SHORT TASK
Copy every one of the items below word for word, and leave the pictures out of your copy.

--- START OF INPUT MATERIAL ---

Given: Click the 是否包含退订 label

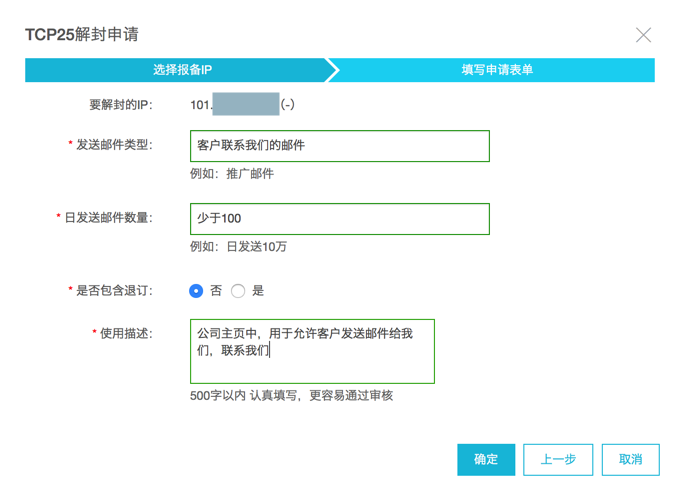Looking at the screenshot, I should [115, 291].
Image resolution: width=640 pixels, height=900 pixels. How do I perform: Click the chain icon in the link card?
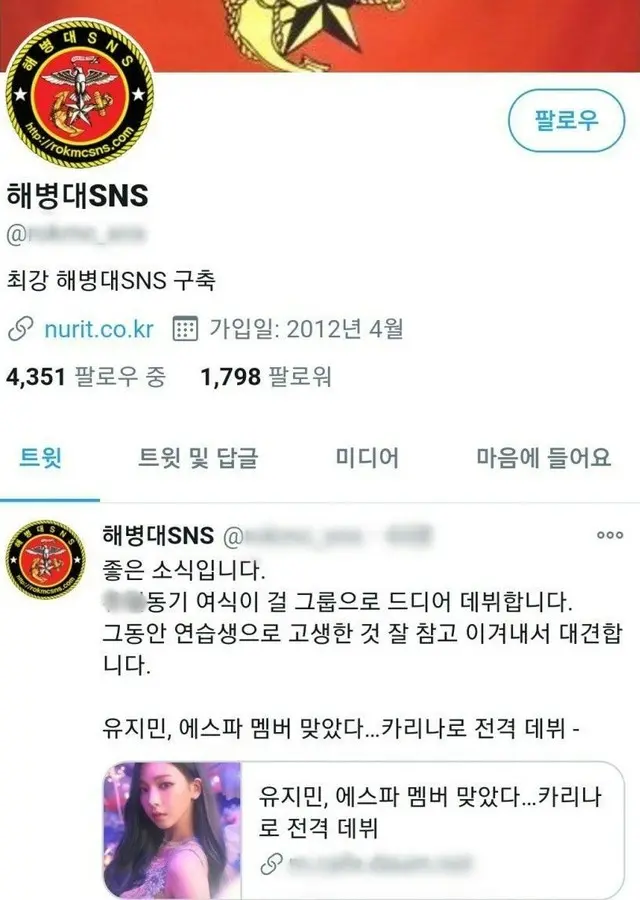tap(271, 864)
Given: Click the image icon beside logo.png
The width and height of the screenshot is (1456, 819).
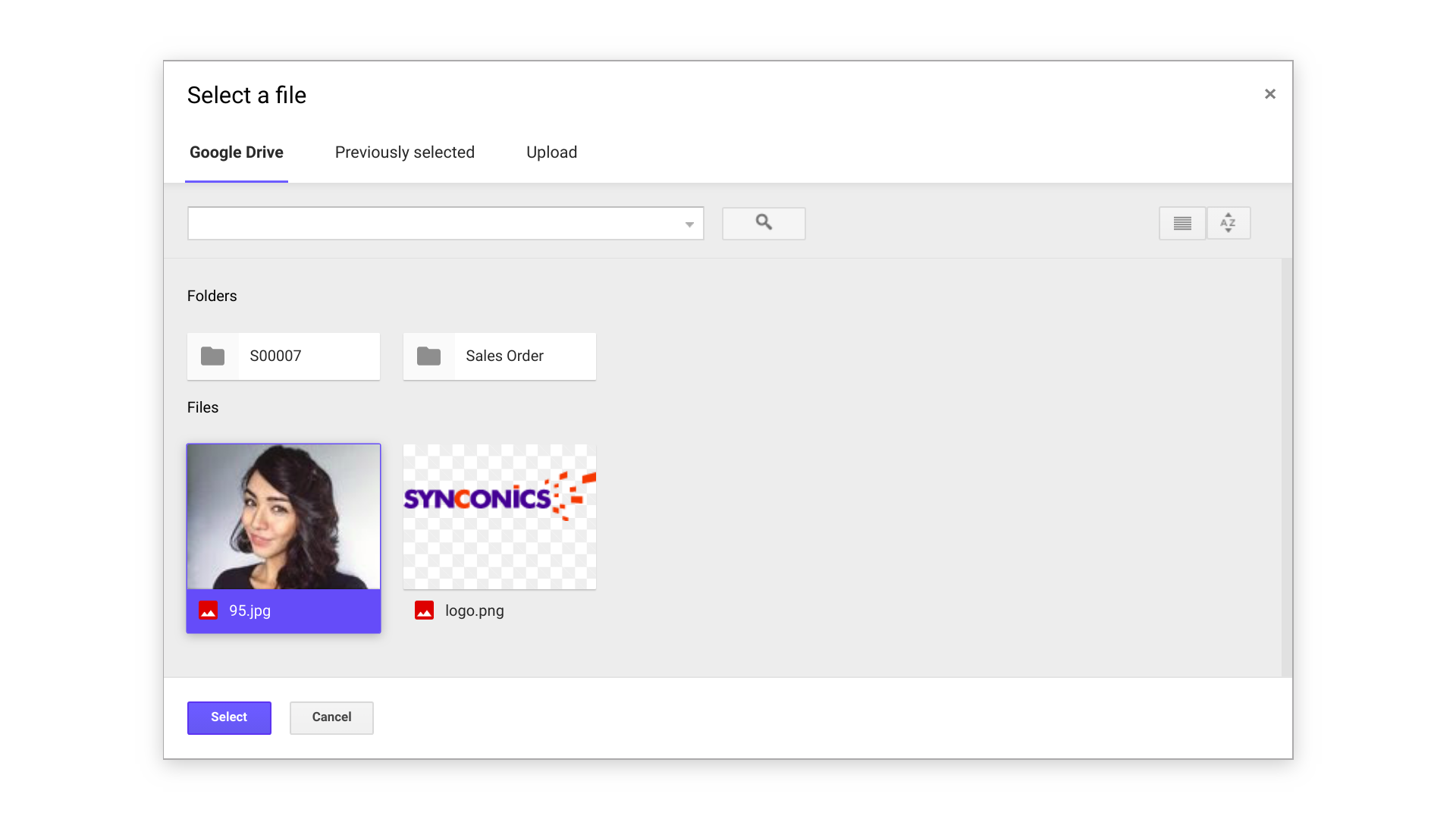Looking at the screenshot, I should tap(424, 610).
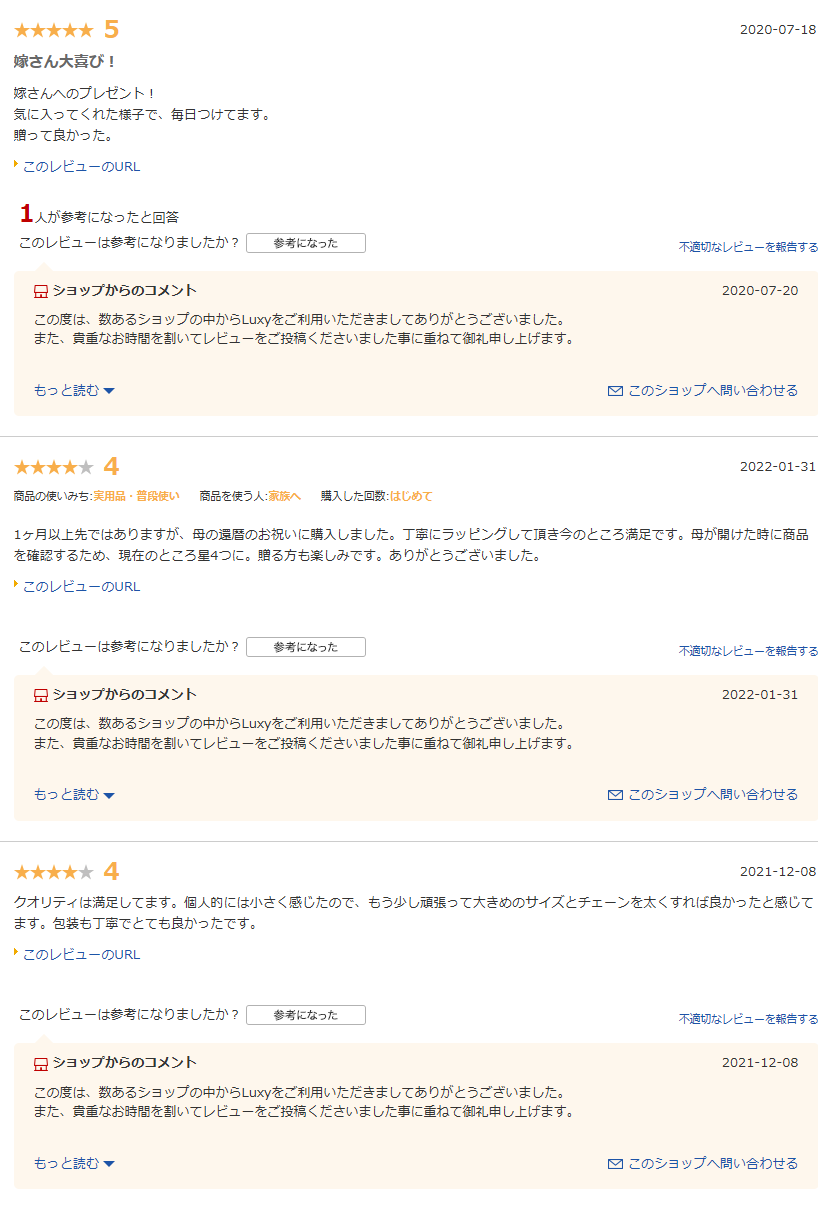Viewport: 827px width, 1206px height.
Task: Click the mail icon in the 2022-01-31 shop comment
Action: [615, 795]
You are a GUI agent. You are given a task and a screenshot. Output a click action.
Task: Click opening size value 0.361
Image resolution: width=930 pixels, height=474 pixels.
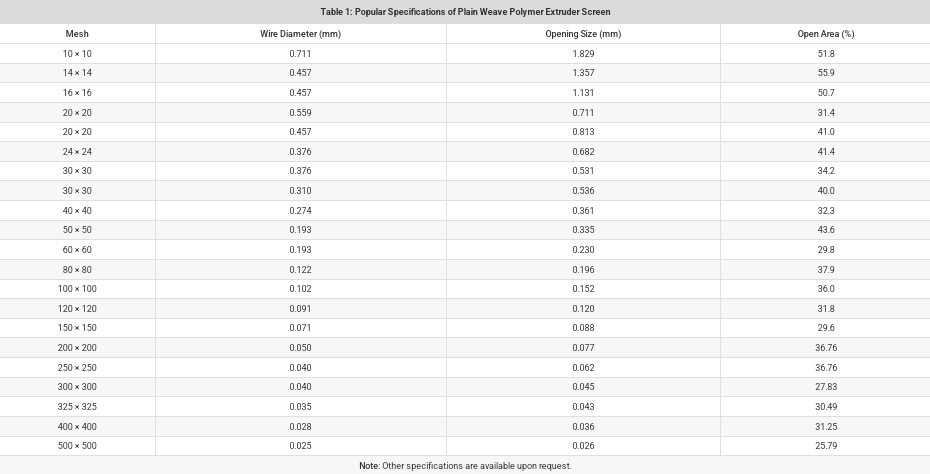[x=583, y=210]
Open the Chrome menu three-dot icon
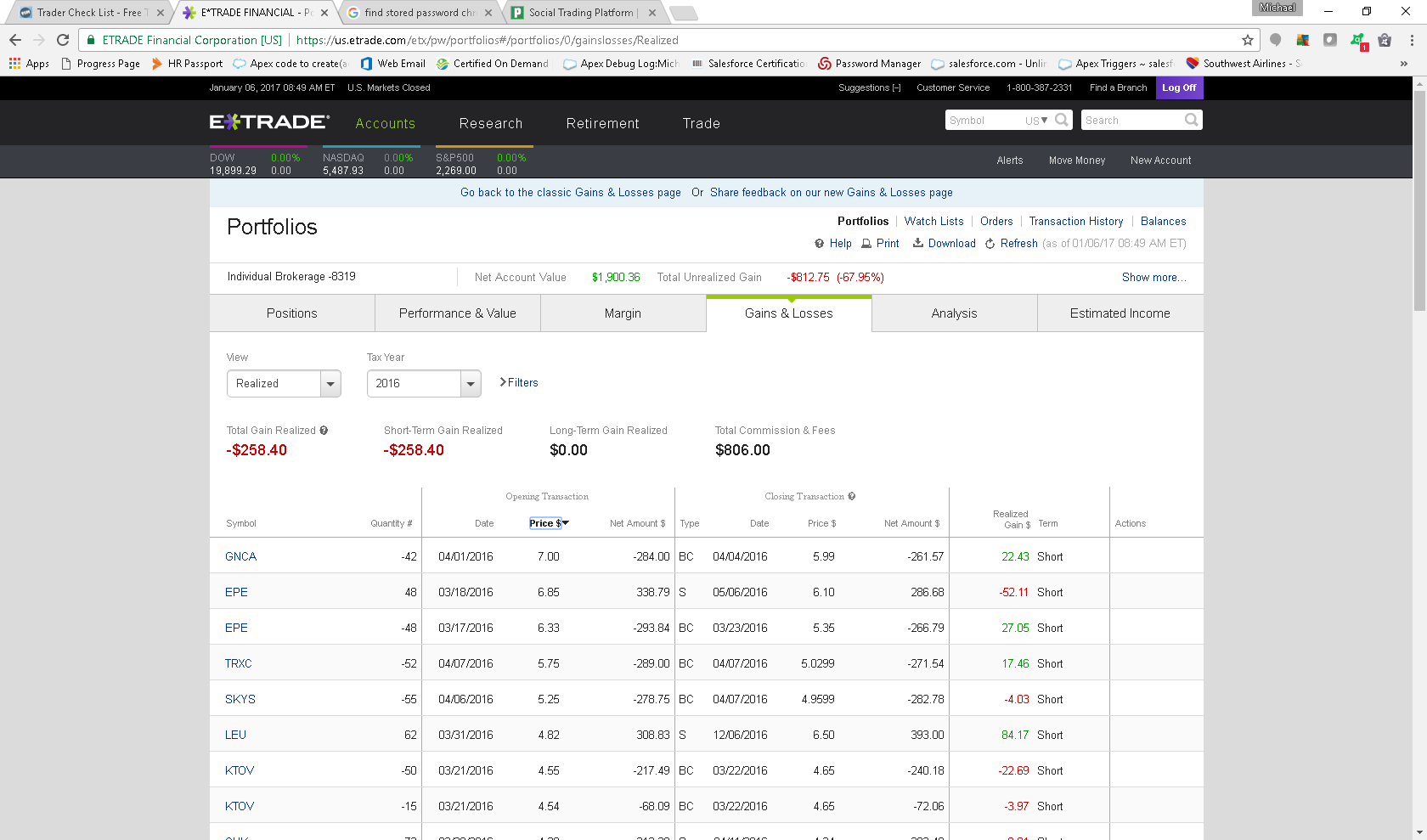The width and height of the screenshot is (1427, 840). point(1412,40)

--- END OF INPUT MATERIAL ---

OUTPUT OF THE TASK
Given: Click the 是否包含退订 label

Looking at the screenshot, I should [115, 291].
Image resolution: width=640 pixels, height=900 pixels. How do I perform: Click the chain icon in the link card?
tap(271, 864)
Given: Click the image icon beside logo.png
The width and height of the screenshot is (1456, 819).
Looking at the screenshot, I should tap(424, 610).
Viewport: 827px width, 1206px height.
Task: Click the mail icon in the 2022-01-31 shop comment
Action: [615, 795]
You are a GUI agent. You are given a task and a screenshot. Output a click action.
Task: Click opening size value 0.361
Image resolution: width=930 pixels, height=474 pixels.
[x=583, y=210]
Open the Chrome menu three-dot icon
The width and height of the screenshot is (1427, 840). point(1412,40)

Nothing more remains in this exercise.